Ação do Ministério Público
Por telefone, a titular da 2ª Promotoria de Justiça Especializada na Defesa dos Direitos do Consumidor de São Luís, Lítia Cavalcante, informou que o Ministério Público do Estado do Maranhão (MPMA) tinha determinado a instauração de um inquérito em setembro de 2011, para investigar as operações de compra premiada pela Eletromil. "Com criminoso não se faz acordo, criminoso se prende", disse a promotora, considerando que, se as apurações tivessem ocorrido conforme a orientação do MPE, provavelmente o empresário Eduardo Facunde não teria escapado da condenação judicial. Segundo ela, os golpes aplicados no Pará chegariam ao valor de R$ 30 milhões, lesando cerca de 4 mil clientes da Eletromil.

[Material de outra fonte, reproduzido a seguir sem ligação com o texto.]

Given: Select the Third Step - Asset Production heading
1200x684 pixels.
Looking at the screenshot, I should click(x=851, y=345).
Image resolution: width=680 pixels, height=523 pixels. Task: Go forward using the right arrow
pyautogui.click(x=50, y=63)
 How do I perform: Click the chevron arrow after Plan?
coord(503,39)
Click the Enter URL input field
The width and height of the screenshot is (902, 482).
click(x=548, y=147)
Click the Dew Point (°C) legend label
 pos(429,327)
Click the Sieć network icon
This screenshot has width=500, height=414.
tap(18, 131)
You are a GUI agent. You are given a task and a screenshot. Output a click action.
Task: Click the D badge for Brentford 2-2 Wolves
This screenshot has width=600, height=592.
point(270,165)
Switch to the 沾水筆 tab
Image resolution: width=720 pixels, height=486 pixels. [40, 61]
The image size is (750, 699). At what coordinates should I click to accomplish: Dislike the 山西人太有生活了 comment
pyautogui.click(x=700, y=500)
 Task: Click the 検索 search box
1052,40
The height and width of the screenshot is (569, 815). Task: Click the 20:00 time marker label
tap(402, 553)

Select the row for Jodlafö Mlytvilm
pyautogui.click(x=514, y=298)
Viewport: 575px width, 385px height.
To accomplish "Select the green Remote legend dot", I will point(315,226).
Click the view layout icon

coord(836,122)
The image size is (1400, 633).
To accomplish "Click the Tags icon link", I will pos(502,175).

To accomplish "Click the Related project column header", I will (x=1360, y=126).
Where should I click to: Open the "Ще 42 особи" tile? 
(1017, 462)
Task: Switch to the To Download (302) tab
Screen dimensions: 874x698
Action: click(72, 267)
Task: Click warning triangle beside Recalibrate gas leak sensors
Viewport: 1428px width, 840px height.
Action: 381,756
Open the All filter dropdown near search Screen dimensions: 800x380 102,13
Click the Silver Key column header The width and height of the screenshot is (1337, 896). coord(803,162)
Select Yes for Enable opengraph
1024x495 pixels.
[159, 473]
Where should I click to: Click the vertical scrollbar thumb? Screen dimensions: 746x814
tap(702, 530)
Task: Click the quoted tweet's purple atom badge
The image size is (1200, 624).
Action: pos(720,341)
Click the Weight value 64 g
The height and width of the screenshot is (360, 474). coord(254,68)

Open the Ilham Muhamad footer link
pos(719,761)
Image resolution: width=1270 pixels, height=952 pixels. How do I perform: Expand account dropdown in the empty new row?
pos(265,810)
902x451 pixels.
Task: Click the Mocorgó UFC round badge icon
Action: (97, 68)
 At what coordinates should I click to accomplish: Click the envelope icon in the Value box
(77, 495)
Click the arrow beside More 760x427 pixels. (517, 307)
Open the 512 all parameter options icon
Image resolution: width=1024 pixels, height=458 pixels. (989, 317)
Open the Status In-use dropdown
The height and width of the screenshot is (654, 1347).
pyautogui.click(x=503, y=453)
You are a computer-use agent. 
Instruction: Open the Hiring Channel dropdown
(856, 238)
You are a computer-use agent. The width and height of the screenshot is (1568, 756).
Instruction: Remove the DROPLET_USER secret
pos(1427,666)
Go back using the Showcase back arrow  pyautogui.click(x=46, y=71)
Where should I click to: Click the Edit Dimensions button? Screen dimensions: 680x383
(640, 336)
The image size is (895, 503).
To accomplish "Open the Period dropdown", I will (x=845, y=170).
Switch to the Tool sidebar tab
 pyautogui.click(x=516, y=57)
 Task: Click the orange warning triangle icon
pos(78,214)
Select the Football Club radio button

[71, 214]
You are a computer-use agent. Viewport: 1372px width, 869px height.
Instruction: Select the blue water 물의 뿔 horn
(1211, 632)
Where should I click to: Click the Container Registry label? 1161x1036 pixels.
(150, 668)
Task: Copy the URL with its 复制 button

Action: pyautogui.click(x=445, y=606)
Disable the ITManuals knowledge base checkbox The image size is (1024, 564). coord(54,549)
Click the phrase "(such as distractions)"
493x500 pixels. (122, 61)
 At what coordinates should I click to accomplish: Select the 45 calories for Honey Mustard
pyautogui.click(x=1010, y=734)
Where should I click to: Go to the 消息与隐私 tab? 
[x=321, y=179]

Em fevereiro do ano passado, a justiça atendeu um pedido do MPMA, e determinou o fim da comercialização da compra premiada das empresas Eletrosul e Eletrosorte, no município de Balsas. A decisão acolheu integralmente o pedido de medida liminar da ação civil pública proposta pelo promotor de Justiça Lindemberg do Nascimento Malagueta Vieira, contra as empresas LHN Borralho, E. Vieira Consórcios, R. de Nazaré da Silva e M. Cordeiro Campos, e contra os empresários Luís Henrique Noleto Borralho, Ivaldo Dias Pereira, Evandro Vieira e Rejan de Nazaré da Silva. Em outubro, foi a vez de uma liminar requerida em ação civil pública protocolada pela 1ª Promotoria de Justiça de Estreito, pedindo a suspensão da empresa Eletro Sorte, que praticava a chamada "compra premiada" naquele município. A liminar foi concedida parcialmente pela justiça.

Lojas do São Francisco e São Cristóvão não fazem parte da mesma rede

Na manhã de ontem, a equipe de O Imparcial visitou a loja Eletromil, situada no bairro São Francisco, e foi informada de que não existe qualquer relação daquele estabelecimento com as empresas de Eduardo Fernandes Facunde, como noticiado anteriormente. A informação foi confirmada por telefone, pelo gerente do Procon, Felipe Camarão.

De acordo com a funcionária da recepção da loja no São Francisco, que pediu para não ter o nome identificado, o fechamento das portas, após a fiscalização do ponto comercial da Avenida Guajajaras, ocorreu por medida de segurança da integridade das instalações da empresa e dos funcionários. Ela lembrou que diversos clientes, revoltados com a divulgação dos golpes da outra empresa pelos veículos de comunicação, confundiram os estabelecimentos, e quiseram agredir as pessoas que trabalham no São Francisco, além de tentarem destruir os eletrodomésticos que se encontravam em exposição no local.

A funcionária disse que os responsáveis pela empresa do São Francisco pretendem dar início a um processo judicial, por conta do uso indevido do nome Eletromil pelas empresas de Eduardo Fernandes Facunde. Na Avenida Guajajaras, a filial da empresa estava de portas fechadas, no início da tarde de ontem.

 O QUE FAZER
A delegada da Decon, Uthânia Moreira Lima, orientou os clientes com parcelas pendentes das compras premiadas, caso decidam interromper o contrato com a Eletromil, a procurarem os juizados dos bairros, com os demonstrativos dos pagamentos efetuados até agora, além de documentos de identificação (RG, CPF e comprovante de residência). Segundo a delegada, o acordo entre a empresa e o Procon deve priorizar os clientes com pagamentos quitados e os que foram contemplados nos sorteios. No caso dos compradores com parcelas a pagar que não foram sorteados, não há configuração de crime que motive uma ação policial, pois, nesse caso, o delito contra o consumidor se concretiza com a eventual quebra do contrato pela empresa, quando a mercadoria não é devidamente entregue ao cliente.